◆ **Data supplied**
▬▬▬▬▬▬

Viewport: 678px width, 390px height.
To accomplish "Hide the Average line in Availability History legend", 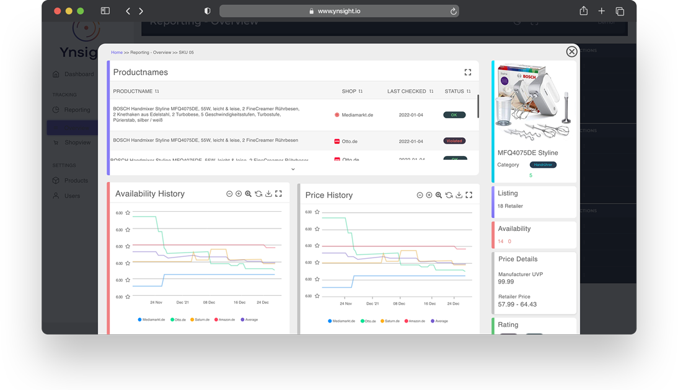I will 249,320.
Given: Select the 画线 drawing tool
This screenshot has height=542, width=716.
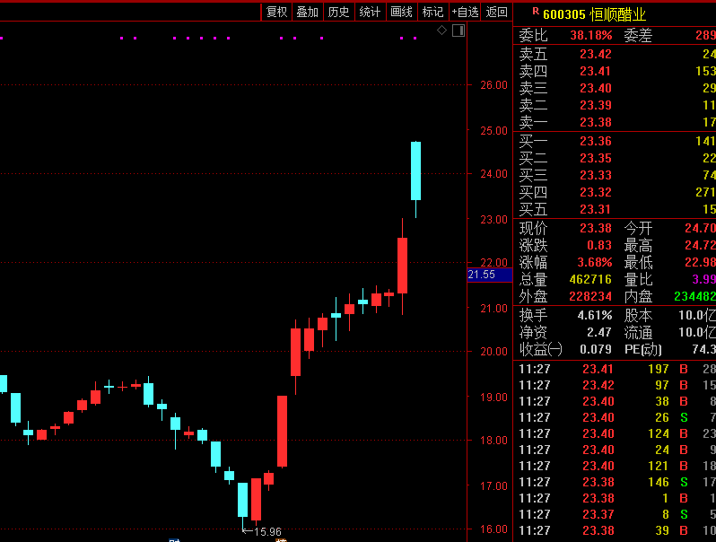Looking at the screenshot, I should tap(401, 12).
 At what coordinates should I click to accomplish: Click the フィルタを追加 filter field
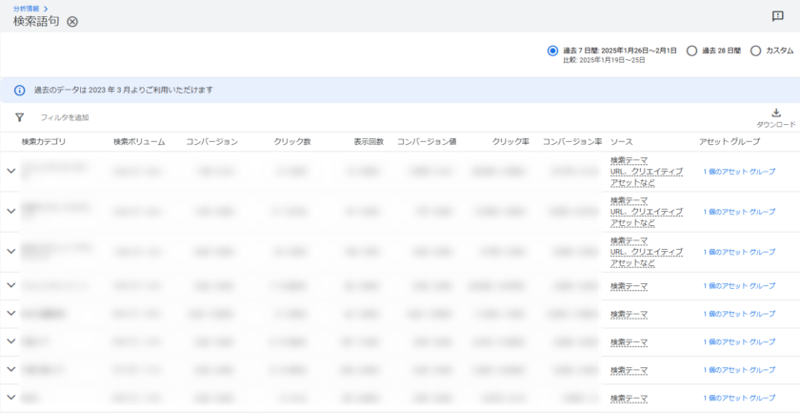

▬▬▬▬▬▬

◆ **Written task**
Gather every line above that contains the word "height", and copy each one in full.

◆ **Correct answer**
Viewport: 678px width, 390px height.
This screenshot has height=542, width=716.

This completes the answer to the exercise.